In the listing below, the answer starts at the line that has "The width and height of the screenshot is (1001, 689)." and stops after the line that has "Viewport: 412px width, 435px height."; please repeat that part exactly and nothing more.
- - -
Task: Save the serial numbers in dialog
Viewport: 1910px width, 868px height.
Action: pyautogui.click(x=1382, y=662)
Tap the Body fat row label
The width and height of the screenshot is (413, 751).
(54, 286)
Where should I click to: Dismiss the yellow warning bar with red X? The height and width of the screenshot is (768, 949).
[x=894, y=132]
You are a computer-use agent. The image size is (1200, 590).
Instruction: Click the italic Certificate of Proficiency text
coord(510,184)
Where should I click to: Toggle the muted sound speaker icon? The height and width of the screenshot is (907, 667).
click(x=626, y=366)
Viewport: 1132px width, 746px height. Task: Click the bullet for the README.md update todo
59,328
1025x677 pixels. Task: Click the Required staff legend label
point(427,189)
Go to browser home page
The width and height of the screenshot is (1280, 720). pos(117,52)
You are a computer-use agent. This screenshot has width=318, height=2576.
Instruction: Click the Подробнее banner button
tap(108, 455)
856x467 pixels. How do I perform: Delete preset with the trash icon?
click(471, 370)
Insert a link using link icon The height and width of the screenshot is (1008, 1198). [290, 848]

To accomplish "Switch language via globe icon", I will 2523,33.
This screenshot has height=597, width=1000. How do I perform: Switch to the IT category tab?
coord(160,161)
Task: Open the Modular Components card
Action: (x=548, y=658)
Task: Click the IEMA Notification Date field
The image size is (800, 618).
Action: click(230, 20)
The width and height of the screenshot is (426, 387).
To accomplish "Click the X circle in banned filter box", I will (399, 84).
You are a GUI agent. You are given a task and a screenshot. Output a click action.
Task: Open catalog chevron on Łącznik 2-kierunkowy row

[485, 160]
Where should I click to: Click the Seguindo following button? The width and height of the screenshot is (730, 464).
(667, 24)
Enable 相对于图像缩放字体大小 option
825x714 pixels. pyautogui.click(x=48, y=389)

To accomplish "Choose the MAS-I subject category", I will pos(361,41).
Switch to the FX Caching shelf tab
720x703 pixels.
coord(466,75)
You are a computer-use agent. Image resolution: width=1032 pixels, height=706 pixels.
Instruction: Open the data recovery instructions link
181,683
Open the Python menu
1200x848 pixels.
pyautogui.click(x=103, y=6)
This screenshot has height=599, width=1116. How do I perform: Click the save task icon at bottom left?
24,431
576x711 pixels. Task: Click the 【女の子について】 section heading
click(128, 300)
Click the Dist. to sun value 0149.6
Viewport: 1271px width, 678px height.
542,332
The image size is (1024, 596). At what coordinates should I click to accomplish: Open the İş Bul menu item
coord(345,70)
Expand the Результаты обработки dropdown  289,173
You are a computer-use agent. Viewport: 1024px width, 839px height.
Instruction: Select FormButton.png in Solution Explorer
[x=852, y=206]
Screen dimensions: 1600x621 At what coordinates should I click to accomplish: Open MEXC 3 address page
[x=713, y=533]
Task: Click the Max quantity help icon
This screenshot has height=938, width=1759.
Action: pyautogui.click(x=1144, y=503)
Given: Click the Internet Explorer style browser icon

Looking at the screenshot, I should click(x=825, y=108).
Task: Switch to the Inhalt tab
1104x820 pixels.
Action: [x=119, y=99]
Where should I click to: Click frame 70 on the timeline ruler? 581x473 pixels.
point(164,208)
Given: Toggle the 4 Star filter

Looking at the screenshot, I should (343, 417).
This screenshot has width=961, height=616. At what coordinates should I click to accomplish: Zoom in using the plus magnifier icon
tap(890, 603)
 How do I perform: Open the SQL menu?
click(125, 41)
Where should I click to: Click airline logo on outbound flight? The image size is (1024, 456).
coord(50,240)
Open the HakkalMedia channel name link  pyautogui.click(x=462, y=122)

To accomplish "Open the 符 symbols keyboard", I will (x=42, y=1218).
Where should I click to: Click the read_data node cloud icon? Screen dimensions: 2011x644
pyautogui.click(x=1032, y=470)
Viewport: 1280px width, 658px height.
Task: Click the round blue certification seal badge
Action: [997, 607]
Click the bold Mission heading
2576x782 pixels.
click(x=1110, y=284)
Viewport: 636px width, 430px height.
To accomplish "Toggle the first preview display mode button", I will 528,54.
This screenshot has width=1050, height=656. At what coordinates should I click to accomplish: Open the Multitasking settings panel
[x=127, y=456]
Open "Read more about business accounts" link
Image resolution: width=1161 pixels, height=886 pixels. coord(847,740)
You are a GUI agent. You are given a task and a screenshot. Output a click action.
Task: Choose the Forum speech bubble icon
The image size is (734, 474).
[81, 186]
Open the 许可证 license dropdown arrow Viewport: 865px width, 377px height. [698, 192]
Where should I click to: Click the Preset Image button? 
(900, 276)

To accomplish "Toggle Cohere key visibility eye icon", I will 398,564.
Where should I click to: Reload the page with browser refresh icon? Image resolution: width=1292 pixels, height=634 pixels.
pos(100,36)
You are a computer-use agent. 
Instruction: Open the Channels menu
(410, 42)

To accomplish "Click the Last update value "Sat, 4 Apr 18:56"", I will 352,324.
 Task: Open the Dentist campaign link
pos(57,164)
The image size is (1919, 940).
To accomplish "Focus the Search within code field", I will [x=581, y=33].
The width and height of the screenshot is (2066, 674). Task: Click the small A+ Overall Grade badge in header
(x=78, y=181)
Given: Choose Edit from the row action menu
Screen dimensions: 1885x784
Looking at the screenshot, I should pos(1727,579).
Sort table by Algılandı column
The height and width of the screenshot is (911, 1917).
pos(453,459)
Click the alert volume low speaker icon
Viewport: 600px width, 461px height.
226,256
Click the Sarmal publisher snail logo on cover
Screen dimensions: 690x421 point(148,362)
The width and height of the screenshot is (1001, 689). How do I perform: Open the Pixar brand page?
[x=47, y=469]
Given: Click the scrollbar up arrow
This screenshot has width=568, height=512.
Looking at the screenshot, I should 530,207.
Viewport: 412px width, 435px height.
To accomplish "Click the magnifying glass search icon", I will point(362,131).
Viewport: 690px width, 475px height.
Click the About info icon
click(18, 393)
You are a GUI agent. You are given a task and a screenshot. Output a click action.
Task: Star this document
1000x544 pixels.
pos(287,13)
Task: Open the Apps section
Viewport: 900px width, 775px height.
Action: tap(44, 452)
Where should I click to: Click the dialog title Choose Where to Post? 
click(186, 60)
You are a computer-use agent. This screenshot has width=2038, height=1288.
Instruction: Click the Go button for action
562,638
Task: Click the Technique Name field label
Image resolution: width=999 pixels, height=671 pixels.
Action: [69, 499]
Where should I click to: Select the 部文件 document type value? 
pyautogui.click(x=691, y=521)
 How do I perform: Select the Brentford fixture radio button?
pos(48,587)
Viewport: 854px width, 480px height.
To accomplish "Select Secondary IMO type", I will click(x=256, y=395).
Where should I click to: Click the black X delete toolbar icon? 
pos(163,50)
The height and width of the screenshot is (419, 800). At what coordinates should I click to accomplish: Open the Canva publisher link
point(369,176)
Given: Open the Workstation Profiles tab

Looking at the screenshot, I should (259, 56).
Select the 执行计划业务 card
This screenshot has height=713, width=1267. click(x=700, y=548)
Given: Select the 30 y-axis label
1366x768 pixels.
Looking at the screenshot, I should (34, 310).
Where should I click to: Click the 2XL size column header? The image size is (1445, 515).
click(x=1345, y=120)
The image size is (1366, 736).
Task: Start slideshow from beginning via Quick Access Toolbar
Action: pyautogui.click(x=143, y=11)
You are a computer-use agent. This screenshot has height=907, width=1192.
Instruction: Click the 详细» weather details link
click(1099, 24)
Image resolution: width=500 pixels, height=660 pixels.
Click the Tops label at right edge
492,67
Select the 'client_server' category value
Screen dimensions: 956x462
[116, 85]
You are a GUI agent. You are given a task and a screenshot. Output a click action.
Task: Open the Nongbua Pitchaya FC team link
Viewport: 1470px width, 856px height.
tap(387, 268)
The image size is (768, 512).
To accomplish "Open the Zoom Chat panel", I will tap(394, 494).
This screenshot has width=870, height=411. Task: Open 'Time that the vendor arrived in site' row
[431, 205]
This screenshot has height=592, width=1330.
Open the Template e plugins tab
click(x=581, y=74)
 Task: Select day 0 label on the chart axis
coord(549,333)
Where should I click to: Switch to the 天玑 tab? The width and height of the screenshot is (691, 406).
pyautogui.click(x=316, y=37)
- - -
**Answer to this problem:**
The width and height of the screenshot is (1001, 689). How do I perform: Open the Pixar brand page?
[x=47, y=469]
Given: Click the scrollbar up arrow
This screenshot has width=568, height=512.
Looking at the screenshot, I should 530,207.
Viewport: 412px width, 435px height.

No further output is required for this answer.